In December 2020, a cyberextortion case unfolded in a typical fashion, with an unknown attacker breaking into a network via an unknown security hole, acquiring sysadmin powers, stealing confidential data, and covering their tracks. However, the situation took an unexpected turn when the attacker demanded 50 Bitcoins (then worth about $2,000,000) to hush things up and doxxed the victim when the blackmail wasn’t paid. The victim, Company-1, suspected an inside job and within three months, the FBI raided the home of Nickolas Sharp, a senior developer at Company-1. It was found that Sharp was “helping” to remediate his own attack by day and trying to extort a $2m ransom payment by night. Sharp made false statements to the FBI and went on a PR counter-offensive, causing Company-1’s share price to drop and making the devaluation worse than it would have been.

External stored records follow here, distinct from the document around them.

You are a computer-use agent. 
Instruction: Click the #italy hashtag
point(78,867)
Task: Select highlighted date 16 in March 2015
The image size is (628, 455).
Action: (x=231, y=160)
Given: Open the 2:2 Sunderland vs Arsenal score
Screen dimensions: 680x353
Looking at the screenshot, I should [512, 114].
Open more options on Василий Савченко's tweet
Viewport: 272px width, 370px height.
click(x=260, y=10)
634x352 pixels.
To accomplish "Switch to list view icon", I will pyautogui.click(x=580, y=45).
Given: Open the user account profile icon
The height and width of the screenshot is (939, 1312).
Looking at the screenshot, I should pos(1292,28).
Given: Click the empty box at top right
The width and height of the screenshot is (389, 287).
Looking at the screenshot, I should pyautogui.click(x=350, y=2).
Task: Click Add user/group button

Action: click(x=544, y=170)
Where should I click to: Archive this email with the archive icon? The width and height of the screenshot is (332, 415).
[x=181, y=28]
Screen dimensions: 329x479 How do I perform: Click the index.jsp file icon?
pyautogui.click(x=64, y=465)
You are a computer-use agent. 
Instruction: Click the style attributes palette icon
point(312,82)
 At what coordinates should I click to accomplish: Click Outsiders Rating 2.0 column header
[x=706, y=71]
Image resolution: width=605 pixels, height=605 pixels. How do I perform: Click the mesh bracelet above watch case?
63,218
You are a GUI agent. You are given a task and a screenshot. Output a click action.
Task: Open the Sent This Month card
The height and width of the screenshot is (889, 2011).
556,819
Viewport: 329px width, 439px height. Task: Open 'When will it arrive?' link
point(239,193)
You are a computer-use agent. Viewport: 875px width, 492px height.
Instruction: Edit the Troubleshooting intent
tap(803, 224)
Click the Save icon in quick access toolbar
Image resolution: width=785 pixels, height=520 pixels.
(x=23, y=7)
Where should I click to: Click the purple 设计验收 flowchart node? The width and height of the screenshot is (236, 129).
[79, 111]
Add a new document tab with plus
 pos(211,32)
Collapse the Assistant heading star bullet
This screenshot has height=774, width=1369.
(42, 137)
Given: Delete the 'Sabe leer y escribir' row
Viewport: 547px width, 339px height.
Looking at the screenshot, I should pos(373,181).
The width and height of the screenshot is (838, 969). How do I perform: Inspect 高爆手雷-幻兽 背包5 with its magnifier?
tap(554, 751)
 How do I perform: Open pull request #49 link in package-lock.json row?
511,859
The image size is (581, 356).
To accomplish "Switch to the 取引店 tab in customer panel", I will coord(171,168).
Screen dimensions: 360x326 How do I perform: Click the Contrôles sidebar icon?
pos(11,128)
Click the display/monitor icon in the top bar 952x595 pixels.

To avoid situations like this, it is important to divide and conquer by avoiding situations where individual sysadmins have unfettered access to everything. It is also crucial to keep immutable logs and to measure rather than assume the effectiveness of cybersecurity measures by getting independent, objective confirmation of security claims. Companies should also consider outsourcing cybersecurity threat response to a managed detection and response service.
In this case, Sharp was sentenced to six years in prison followed by three years on parole and instructed to pay restitution of just over $1,500,000. It is important to note that doxxing, or deliberately releasing documents about a person or company to put them at risk of physical, financial, or other harm, is a serious cybercrime that can cause significant harm to individuals and organizations alike.
In conclusion, while this cyberextortion situation followed a well-worn path, it didn’t happen in the way one would expect. It serves as a reminder for companies to implement strong cybersecurity measures and to be vigilant in detecting and responding to cyber threats.